## SUPPLIED TEXT
☆ ☆ ☆ ☆ ☆ ☆ ☆

|
|
|
|
|
NFS Troubleshooting Procedures
To determine where the NFS service has failed, you need to follow
several procedures to isolate the failure. Check for the following items:
Can the client reach the server?
Can the client contact the NFS services on the server?
Are the NFS services running on the server?
In the process of checking these items, you might notice that other portions
of the network are not functioning. For example, the name service or the
physical network hardware might not be functioning. The System Administration Guide: Naming and Directory Services (DNS, NIS, and LDAP) contains debugging procedures for
several name services. Also, during the process you might see that the problem
is not at the client end. An example is if you get
at least one trouble call from every subnet in your work area. In
this situation, you should assume that the problem is the server or
the network hardware near the server. So, you should start the debugging
process at the server, not at the client.
How to Check Connectivity on an NFS Client
- Check that the NFS server is reachable from the client. On the client,
type the following command.
% /usr/sbin/ping bee
bee is alive If the command reports that the server is alive, remotely check the NFS
server. See How to Check the NFS Server Remotely.
- If the server is not reachable from the client, ensure that the local
name service is running.
For NIS+ clients, type the following: % /usr/lib/nis/nisping -u
Last updates for directory eng.acme.com. :
Master server is eng-master.acme.com.
Last update occurred at Mon Jun 5 11:16:10 1995
Replica server is eng1-replica-58.acme.com.
Last Update seen was Mon Jun 5 11:16:10 1995
- If the name service is running, ensure that the client has received the
correct host information by typing the following:
% /usr/bin/getent hosts bee
129.144.83.117 bee.eng.acme.com
- If the host information is correct, but the server is not reachable from
the client, run the ping command from another client.

☆ ☆ ☆ ☆ ☆ ☆ ☆

## Records from a data source
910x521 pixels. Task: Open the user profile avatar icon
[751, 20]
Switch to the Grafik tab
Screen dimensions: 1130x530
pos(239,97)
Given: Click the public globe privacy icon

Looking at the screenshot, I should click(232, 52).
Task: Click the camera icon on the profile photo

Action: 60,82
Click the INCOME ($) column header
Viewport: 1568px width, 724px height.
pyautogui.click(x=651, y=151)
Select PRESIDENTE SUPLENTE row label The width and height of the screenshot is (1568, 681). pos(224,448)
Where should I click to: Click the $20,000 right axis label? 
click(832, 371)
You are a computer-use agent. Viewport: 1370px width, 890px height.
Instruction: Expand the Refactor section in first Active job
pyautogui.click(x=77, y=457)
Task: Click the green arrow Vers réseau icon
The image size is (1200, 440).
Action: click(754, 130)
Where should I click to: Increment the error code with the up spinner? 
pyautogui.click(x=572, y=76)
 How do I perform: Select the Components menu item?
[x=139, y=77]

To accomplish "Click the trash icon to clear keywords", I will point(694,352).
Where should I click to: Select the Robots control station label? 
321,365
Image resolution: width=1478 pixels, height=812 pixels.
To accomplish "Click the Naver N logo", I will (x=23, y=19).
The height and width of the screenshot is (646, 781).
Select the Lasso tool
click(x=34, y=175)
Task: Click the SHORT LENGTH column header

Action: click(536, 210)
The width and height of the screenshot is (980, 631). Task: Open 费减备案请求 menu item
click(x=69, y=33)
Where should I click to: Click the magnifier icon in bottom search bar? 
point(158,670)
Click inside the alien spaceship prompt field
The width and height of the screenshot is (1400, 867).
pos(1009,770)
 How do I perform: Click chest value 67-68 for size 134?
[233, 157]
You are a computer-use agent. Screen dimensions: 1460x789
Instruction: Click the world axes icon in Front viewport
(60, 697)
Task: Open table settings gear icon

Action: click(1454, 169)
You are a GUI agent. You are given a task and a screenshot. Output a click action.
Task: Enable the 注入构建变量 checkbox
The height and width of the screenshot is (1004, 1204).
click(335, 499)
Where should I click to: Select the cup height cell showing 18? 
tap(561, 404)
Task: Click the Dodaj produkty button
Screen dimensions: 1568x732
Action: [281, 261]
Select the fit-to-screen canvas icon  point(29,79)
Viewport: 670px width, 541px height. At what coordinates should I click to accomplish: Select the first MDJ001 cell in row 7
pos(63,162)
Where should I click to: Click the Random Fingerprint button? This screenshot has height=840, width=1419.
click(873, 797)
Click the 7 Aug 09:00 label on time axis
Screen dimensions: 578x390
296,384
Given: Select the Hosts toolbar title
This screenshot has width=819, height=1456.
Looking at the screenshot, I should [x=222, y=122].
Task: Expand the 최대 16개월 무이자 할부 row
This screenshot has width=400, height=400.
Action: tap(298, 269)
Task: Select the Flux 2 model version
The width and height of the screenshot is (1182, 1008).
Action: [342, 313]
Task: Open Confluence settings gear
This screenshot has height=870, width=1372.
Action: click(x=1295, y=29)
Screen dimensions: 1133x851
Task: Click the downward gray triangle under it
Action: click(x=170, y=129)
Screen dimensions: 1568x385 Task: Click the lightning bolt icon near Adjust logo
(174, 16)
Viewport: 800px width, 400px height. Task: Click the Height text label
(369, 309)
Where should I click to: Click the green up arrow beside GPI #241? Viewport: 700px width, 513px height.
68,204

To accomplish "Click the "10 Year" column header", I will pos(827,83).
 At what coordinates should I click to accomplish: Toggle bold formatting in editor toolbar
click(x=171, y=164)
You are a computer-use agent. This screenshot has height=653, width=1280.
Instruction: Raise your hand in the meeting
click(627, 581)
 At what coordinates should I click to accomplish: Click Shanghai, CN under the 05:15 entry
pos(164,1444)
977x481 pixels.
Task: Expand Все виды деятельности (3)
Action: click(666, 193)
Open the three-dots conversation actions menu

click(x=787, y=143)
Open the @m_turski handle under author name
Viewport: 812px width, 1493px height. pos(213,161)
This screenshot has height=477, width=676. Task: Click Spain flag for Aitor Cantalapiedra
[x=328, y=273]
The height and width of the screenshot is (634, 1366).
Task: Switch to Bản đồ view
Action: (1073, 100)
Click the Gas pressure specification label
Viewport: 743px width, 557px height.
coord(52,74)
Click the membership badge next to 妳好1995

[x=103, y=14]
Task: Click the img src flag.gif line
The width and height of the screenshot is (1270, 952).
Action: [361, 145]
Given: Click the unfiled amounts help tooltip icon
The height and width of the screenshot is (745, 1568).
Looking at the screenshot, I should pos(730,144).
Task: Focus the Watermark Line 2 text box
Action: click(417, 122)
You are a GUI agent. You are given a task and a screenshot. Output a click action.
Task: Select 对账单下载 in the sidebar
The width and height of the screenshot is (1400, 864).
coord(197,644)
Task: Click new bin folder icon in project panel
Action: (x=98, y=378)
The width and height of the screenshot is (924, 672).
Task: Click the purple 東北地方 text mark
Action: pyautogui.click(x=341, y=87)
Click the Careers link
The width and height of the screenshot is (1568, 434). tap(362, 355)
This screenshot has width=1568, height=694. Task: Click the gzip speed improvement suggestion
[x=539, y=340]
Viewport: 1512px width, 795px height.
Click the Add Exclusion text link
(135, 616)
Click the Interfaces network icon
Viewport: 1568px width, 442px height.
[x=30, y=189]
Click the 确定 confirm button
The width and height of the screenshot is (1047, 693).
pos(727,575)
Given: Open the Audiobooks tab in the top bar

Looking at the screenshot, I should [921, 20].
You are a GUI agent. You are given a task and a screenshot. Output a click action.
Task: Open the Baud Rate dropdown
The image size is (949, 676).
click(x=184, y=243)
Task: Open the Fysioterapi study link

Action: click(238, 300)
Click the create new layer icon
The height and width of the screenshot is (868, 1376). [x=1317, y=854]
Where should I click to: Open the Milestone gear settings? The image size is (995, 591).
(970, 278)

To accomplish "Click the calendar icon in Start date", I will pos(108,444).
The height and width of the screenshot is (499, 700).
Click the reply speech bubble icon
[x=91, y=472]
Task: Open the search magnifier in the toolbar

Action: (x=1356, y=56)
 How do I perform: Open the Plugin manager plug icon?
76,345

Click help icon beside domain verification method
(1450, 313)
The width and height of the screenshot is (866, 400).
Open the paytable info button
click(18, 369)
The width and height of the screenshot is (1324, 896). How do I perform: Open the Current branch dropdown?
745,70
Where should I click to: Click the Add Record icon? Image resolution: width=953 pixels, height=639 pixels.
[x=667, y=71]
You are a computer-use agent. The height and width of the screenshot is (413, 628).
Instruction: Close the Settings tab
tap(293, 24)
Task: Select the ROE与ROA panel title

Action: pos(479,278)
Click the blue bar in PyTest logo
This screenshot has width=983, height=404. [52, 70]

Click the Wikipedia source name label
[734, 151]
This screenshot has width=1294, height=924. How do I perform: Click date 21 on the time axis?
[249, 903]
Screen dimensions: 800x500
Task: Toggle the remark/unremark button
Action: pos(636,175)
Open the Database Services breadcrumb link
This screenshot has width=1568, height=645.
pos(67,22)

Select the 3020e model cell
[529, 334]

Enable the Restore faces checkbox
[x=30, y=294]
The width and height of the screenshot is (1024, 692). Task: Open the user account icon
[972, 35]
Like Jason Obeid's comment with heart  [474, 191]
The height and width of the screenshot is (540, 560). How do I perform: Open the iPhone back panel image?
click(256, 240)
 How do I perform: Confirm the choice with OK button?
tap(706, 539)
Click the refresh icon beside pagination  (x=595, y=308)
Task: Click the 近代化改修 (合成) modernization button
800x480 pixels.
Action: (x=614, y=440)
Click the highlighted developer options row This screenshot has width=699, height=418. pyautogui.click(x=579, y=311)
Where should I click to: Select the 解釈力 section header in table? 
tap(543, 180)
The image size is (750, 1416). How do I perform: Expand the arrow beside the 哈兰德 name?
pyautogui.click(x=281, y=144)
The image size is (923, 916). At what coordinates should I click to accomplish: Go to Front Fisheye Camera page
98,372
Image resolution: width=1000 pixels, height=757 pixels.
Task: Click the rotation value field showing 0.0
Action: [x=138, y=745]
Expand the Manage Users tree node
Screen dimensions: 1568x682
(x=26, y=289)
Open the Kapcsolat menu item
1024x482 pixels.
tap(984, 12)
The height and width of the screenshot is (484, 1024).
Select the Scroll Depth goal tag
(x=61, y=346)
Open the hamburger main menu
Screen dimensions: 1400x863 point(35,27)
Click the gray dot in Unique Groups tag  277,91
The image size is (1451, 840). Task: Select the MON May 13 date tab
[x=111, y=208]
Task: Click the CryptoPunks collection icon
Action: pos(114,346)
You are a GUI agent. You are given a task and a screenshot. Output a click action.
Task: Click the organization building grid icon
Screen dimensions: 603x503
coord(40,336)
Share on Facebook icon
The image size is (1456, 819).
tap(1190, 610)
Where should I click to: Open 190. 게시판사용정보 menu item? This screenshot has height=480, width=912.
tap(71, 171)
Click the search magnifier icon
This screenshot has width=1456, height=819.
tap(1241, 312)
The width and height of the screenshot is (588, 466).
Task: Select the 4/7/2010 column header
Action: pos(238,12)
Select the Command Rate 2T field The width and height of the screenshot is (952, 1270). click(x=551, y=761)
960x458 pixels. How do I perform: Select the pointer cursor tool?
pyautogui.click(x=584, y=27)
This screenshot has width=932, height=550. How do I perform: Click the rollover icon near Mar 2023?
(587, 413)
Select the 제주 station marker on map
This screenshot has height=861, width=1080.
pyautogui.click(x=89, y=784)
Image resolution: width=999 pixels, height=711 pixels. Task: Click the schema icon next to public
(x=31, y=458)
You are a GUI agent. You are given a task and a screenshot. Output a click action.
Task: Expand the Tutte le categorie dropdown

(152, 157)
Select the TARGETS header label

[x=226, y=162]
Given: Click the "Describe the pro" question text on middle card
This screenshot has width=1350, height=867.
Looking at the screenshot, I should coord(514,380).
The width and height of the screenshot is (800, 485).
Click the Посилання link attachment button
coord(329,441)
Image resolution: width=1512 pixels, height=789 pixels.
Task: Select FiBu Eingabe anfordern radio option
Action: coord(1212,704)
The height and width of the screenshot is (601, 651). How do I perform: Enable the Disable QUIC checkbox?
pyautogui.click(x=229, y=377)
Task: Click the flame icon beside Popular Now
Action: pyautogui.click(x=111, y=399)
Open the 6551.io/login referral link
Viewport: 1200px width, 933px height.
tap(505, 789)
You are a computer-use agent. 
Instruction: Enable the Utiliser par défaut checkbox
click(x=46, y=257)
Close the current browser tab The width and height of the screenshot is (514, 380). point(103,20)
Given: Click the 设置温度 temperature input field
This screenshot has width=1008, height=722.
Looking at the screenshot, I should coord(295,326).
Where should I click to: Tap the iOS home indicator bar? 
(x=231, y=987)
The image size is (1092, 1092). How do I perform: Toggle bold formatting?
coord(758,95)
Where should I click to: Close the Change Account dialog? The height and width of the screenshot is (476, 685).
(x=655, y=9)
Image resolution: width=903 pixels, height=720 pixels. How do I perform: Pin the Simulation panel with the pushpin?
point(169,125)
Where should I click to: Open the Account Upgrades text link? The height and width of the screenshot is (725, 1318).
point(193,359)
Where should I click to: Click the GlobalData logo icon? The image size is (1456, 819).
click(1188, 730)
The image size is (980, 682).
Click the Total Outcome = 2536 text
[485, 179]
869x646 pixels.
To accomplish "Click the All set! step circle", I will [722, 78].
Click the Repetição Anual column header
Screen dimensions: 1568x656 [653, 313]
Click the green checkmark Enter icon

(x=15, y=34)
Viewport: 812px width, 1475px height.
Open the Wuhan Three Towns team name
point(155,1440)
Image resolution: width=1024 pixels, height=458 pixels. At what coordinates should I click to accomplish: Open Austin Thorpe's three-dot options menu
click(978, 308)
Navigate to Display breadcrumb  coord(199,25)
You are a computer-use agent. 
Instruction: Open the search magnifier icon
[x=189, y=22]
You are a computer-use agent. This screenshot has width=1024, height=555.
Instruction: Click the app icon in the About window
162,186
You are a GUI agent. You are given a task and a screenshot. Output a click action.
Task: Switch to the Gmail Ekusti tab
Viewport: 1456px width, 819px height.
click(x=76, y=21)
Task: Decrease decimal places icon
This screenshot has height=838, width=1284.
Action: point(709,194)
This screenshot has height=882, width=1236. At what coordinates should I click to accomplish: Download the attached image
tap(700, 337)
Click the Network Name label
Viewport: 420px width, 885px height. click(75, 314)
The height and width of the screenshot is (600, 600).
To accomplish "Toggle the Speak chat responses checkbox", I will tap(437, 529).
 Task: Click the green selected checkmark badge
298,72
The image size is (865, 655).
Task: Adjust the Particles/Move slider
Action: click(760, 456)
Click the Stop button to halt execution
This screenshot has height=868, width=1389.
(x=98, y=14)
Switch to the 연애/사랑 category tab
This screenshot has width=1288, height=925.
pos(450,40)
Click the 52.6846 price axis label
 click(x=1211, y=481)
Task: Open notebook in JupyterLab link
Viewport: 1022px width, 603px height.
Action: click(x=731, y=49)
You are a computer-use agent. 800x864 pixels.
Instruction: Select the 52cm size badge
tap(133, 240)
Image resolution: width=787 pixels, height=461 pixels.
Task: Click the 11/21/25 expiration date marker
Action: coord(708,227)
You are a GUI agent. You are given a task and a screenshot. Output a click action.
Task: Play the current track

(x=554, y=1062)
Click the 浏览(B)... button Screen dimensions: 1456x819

☆ ☆ ☆ ☆ ☆ ☆ ☆

## TO-DO LIST
- a) Answer the following questions using the NFS troubleshooting text:
(i) According to the text, where should debugging begin if at least one trouble call arrives from every subnet in the work area?
(ii) What command does the text give for checking from the client that the server bee is reachable?
(iii) What IP address does the getent command return for bee?
- b) Resume the NFS troubleshooting text after its final sentence, keeping its procedural style.

## RESPONSES BY TASK
- a)
(i) At the server, not at the client.
(ii) % /usr/sbin/ping bee
(iii) 129.144.83.117

- b)
If the command run from a second client fails, see How to Verify the NFS Service on the Server.
- If the server is reachable from the second client, use ping to check
connectivity of the first client to other systems on the local net.
If this command fails, check the networking software configuration on the client, for
example, /etc/netmasks and /etc/nsswitch.conf.
- (Optional) Check the output of the rpcinfo command.
If the rpcinfo command does not display program 100003 version 4 ready and waiting, then NFS version 4 is not
enabled on the server. See Table 5-3 for information about enabling NFS version 4.
- If the software is correct, check the networking hardware.
Try to move the client onto a second net drop.
How to Check the NFS Server RemotelyNote that support for both the UDP and the MOUNT protocols is
not necessary if you are using an NFS version 4 server.
- Check that the NFS services have started on the NFS server by typing
the following command:
% rpcinfo -s bee|egrep 'nfs|mountd'
100003 3,2 tcp,udp,tcp6,upd6 nfs superuser
100005 3,2,1 ticots,ticotsord,tcp,tcp6,ticlts,udp,upd6 mountd superuser If the daemons have not been started, see How to Restart NFS Services.
- Check that the server's nfsd processes are responding.
On the client, type the following command to test the UDP NFS connections
from the server. % /usr/bin/rpcinfo -u bee nfs
program 100003 version 2 ready and waiting
program 100003 version 3 ready and waiting
Note - NFS version 4 does not support UDP.
If the server is running, it prints a list of program and
version numbers. Using the -t option tests the TCP connection. If this command fails,
proceed to How to Verify the NFS Service on the Server.
- Check that the server's mountd is responding, by typing the following command.
% /usr/bin/rpcinfo -u bee mountd
program 100005 version 1 ready and waiting
program 100005 version 2 ready and waiting
program 100005 version 3 ready and waiting If the server is running, it prints a list of program and
version numbers that are associated with the UDP protocol. Using the -t option tests
the TCP connection. If either attempt fails, proceed to How to Verify the NFS Service on the Server.
- Check the local autofs service if it is being used:
% cd /net/wasp Choose a /net or /home mount point that you know should work properly.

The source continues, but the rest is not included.